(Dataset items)

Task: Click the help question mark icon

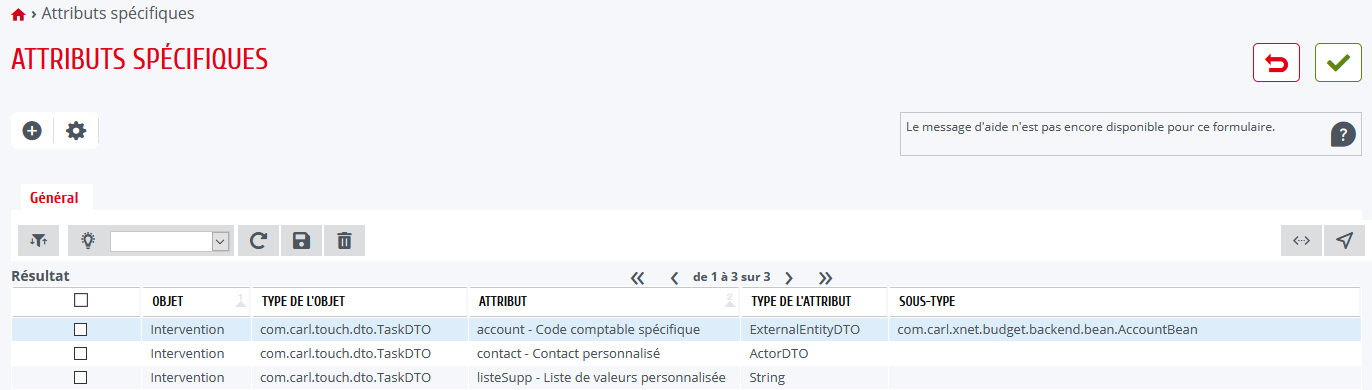Action: 1343,135
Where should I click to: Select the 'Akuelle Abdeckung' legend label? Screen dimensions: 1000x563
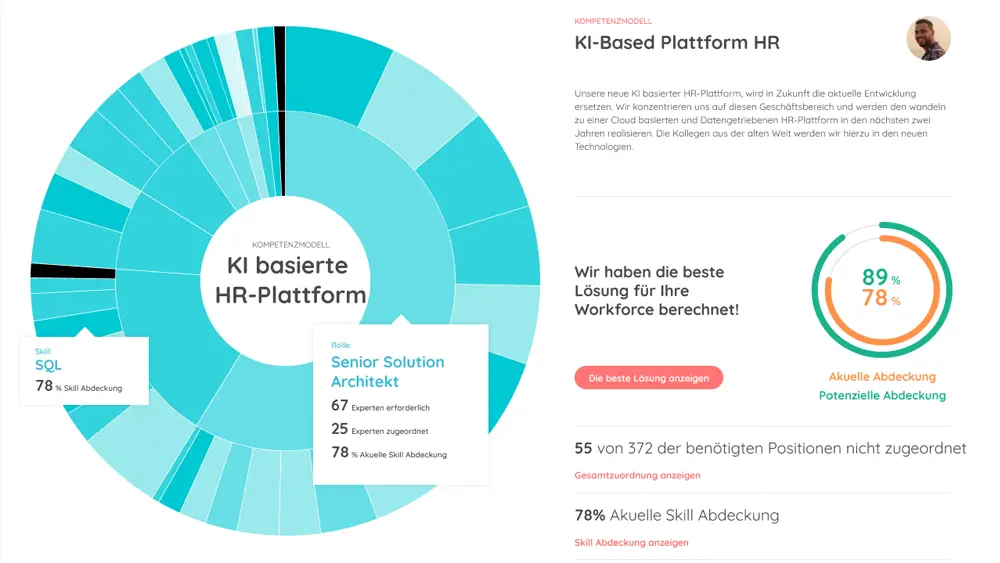click(x=882, y=377)
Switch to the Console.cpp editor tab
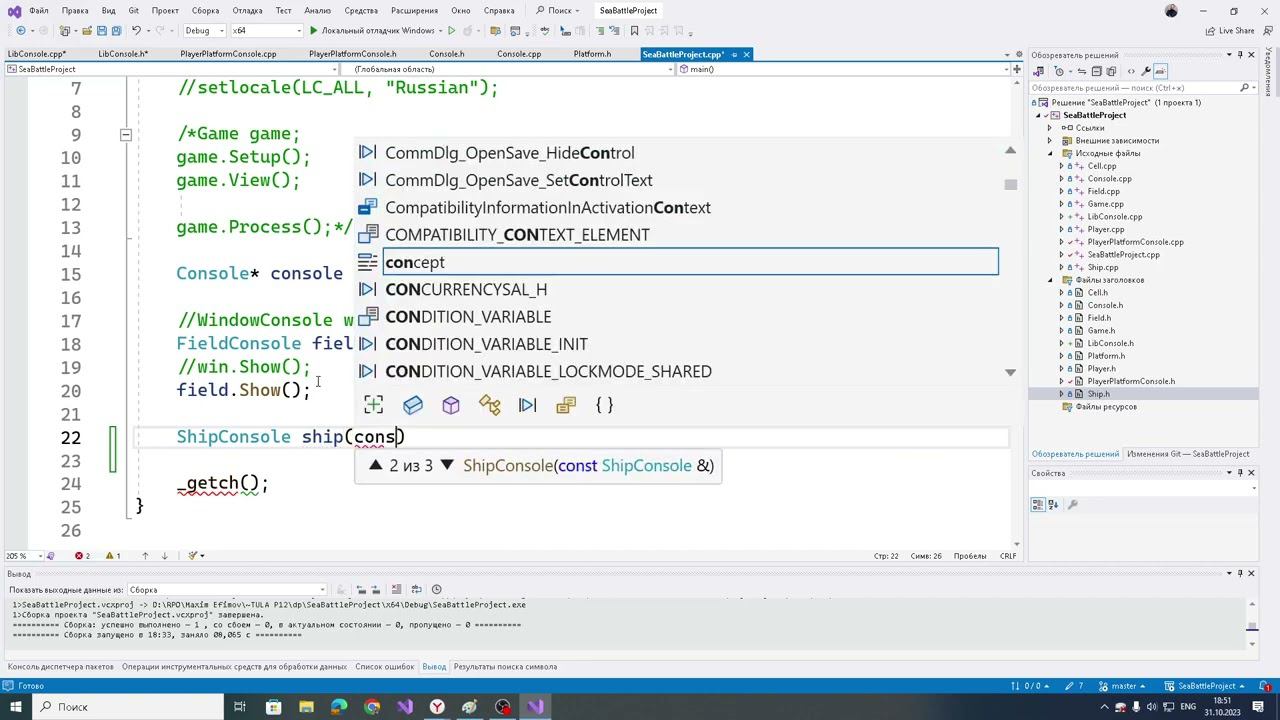The width and height of the screenshot is (1280, 720). [519, 54]
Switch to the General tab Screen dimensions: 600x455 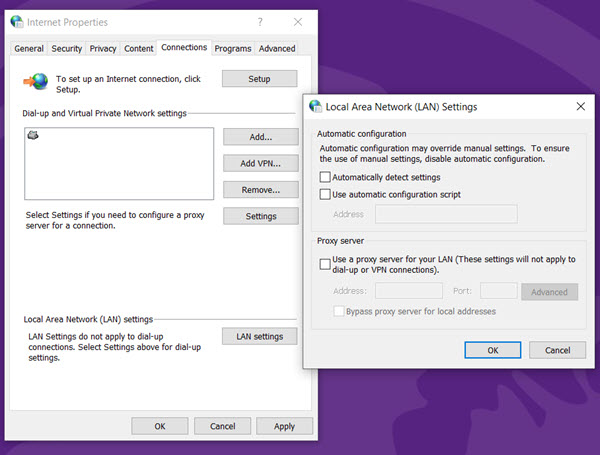pos(29,48)
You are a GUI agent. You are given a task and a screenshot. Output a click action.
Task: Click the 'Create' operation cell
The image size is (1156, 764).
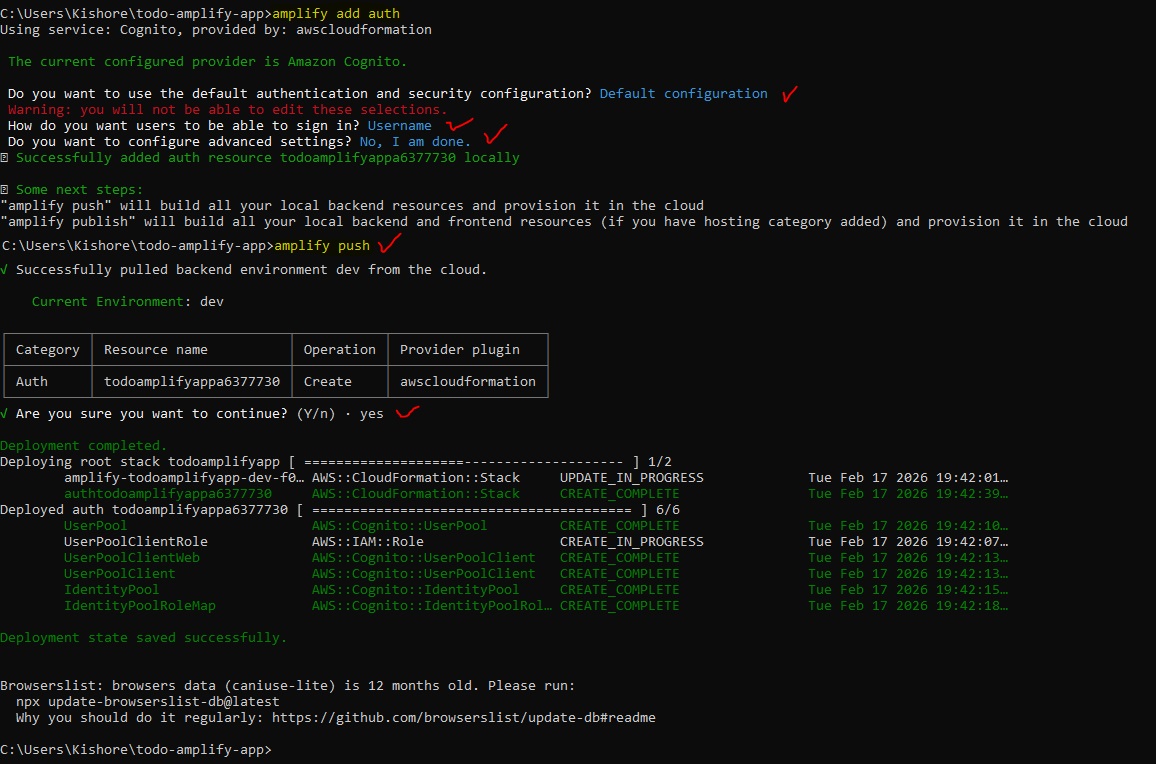click(x=328, y=382)
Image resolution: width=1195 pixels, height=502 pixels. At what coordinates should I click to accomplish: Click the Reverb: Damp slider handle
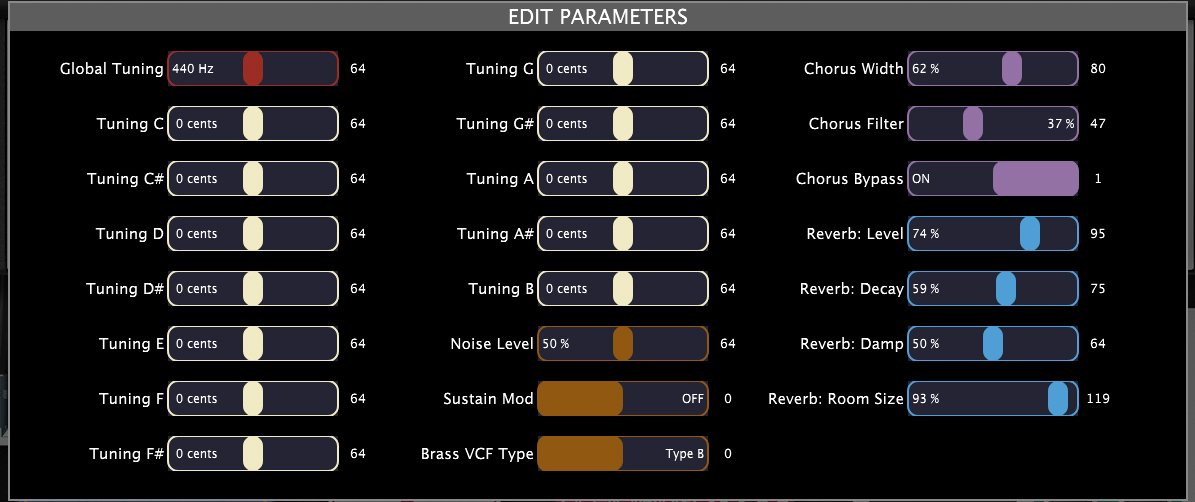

What you have to do: From the line containing "The image size is (1156, 764)." down to the last line of the entries above, set down every line exactly. Omit all pictures.

Answer box:
The image size is (1156, 764).
click(x=328, y=382)
Image resolution: width=1195 pixels, height=502 pixels. At what coordinates should I click to accomplish: Click the Reverb: Damp slider handle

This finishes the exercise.